What a difference a year makes. Last January the mood at the World Economic Forum in Davos, where the business elite and world leaders meet, was upbeat.

Back in 2018 equity markets were flying high, global economic growth was strong… and they were cheering President Trump and his business-friendly policies.

Beyond the absence of world leaders from the U.S., U.K., France, Britain and Canada at this year’s event, the realities of China’s economic slowdown, the U.S. Government shutdown, the simmering Brexit bomb, weak European growth and the never-ending fears of trade wars and tariffs, cast a shadow of gloom over Davos.

The fears of a deep and sustained recession and market volatility were the business leaders’ major concerns. Bridgewater Associates’ CEO Ray Dalio, said: “What scares me the most longer term is that we have limitations to monetary policy which is our most valuable tool… So, the next downturn in the economy worries me the most.”

And, in fact, according to a CNBC study, the chance of recession in the next 12 months spiked to its highest level in three years, largely on fears that global economic weakness will grow.

MONETARY METHADONE

Doubling down on the recessionary realities, European Central Bank President Mario Draghi warned of weaker than expected Eurozone growth. However, he was “confident” that China, whose 2018 Gross Domestic Product grew at the slowest pace since 1990, would come to the rescue with stimulus measures, i.e., injecting cheap money into its economy, which would in turn boost EU exports into China.

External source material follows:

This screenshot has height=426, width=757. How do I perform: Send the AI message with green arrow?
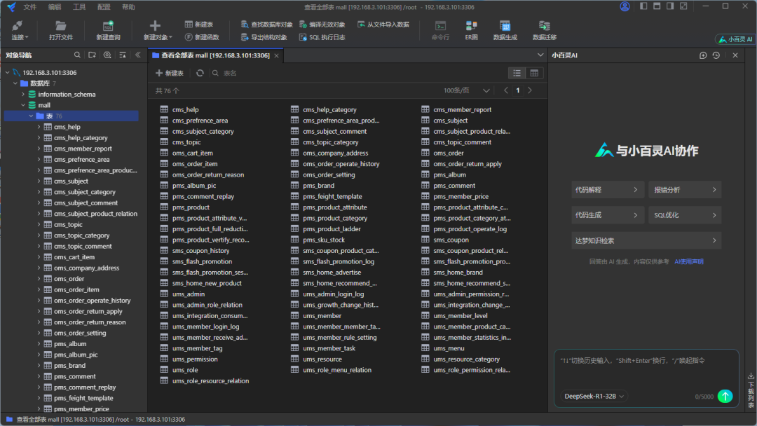click(725, 397)
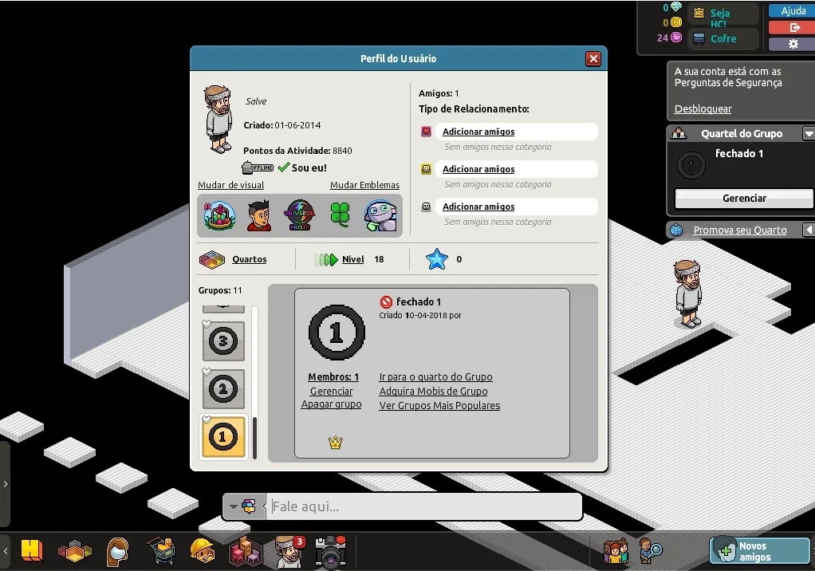
Task: Click the Gerenciar button in group panel
Action: pos(744,198)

Draghi also said that the ECB, while having no room to bring interest rates lower, which are now at minus 0.4 percent, would restart another round of bond buying if needed.And, despite relatively strong economic growth in the U.S., to help prop up the end-of-year diving equity markets, the U.S. Federal Reserve suddenly backtracked on its projection to raise interest rates three to four times in 2019, with Fed Chairman Jerome Powell saying the Fed would be “patient” in raising rates.

But while we forecast governments will expand fiscal spending and central banks will inject more monetary stimulus into equity markets to delay downturns, as the Davos sentiment underscores, the weight of the global economic slowdown is becoming greater than the tools left in the central banks’ tool boxes to combat it.

As we warned, because central banks waited too long to begin normalizing negative/zero interest rate policies, indeed, as now finally being recognized by Davos, they have fewer tools left to avert economic recessions and equity market meltdowns. TJ  


TREND FORECAST

With all signs pointing to central bank intervention to boost equity markets and economies with increased flows of cheap money, plus exploding global debt, declining economic growth and geo-political instability, we forecast gold, the ultimate safe-haven asset, will trend higher.

Currently gold is hovering around $1,320 per ounce. We maintain our forecast that gold will have to break above $1,450 per ounce to leap back to the $2,000 range it neared in 2011.